Economic Collapse Of An English Club
Carl Singleton, Lecturer in Economics, University of Reading and James Reade, Associate Professor of Economics, University of Reading, are the authors of this article which was originally published in The Conversation, an independent source of news and views from the academic and research community.
Bury Football Club has been expelled from the English Football League after 125 years of membership due to unpaid debts. This is a seismic event in football history. It is the first time a club has been expelled from the third tier of English football and leaves a massive hole in the community where it is based.
Bury’s demise ultimately comes down to economics and bad financial management. The problem with football is that clubs are private enterprises. And yet they are not run like normal companies. Instead of maximising profits, their aim is to maximise success on the pitch.
The peculiar economics of professional sports is that the business aims of clubs do not necessarily align with the desires of their customers, the fans. Despite having an extraordinarily high level of loyalty among fans, Bury was expelled from the English Football League of professional clubs for financial mismanagement.
Loyalty is not only built on longevity but also by clubs becoming focal points within communities, providing leisure activity for friends and family. This ensures that a struggling team like Bury, with its two FA Cup wins in 1900 and 1903, still performed in front of thousands of spectators each week.
In fact, despite the financial struggles of many clubs, average attendances are as healthy as ever in the lower leagues, as the following graph shows.
The English Football League (EFL) is a collection of chairs of member clubs and has no formal obligation to fans, but its entire existence depends on them. It is precisely fan loyalty that has led to football clubs displaying an unerring ability to survive, and it seems likely this leads to the reckless decisions made by some club owners, which can lead to their decline and even demise.
Research by economist Stefan Szymanski suggests issues generally mount up after significant negative shocks such as dropping down a division or falling out of contention for European football.
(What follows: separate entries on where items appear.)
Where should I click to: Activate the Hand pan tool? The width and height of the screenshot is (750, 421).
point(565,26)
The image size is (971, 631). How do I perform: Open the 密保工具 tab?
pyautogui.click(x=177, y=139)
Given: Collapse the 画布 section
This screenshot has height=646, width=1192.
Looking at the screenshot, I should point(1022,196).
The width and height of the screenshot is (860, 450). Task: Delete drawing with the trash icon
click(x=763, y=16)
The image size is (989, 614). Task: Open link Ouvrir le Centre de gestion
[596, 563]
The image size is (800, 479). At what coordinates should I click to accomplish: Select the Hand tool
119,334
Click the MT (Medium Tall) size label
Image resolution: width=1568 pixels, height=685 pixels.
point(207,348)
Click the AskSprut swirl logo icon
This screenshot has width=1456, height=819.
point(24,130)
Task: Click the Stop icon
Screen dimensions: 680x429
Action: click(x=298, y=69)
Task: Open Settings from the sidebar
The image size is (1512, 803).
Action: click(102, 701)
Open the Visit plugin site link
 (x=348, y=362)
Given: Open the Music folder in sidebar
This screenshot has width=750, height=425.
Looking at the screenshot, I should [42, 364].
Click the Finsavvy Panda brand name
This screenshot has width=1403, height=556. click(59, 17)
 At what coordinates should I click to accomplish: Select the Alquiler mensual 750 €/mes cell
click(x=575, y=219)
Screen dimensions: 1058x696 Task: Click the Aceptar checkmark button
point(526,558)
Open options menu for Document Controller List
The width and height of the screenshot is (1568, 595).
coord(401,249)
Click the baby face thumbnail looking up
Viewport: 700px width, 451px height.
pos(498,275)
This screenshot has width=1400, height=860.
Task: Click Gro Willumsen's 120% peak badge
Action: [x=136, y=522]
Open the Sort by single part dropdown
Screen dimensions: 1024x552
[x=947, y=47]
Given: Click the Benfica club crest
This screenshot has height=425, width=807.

Badly run teams get relegated, sometimes after overreaching, and then fall into insolvency.
The English Football League, in addition to UEFA through its Financial Fair Play regulations, has tried to mitigate against the bad running of clubs. The EFL is supposed to apply a fit-and-proper-person (director’s) test in the case of a club takeover. In its 14-year history, just four people have failed the test. That begs the question: is it fit for purpose?
A more fundamental problem is a lack of financial transparency, which allows clubs to be badly run and mostly hides this fact from the real world, usually until it is too late.
There is more that the English Football League can do to help clubs from falling into insolvency. If negative shocks such as demotion are the main cause of this, then the effects of bad seasons need to be better cushioned. This would reduce rather than enlarge the gaps between divisions.
Sport flourishes when it is interesting, typically meaning there is enough competitive balance. In football, this balance requires economic collusion (which is the opposite of competition) to ensure the differences between teams don’t become too great.
One way the English Football League could achieve this is through distributing the revenues from TV deals more evenly across the leagues. Greater transparency is vital too. The publication of annual, unabbreviated accounts ought to be required. The EFL should remove owners rather than clubs if published accounts are inaccurate or manipulated.
Dishearteningly, the initial musings from the league’s executive chair after Bury’s expulsion suggest it is blissfully ignorant of what the latest research says, with no direct mention of the growing gaps between the divisions, especially the gap between the Premier League and those below it, being a major problem. The EFL is also clearly unwilling to invoke the kind of transparency that would be necessary to prevent any more communities losing their football heritage.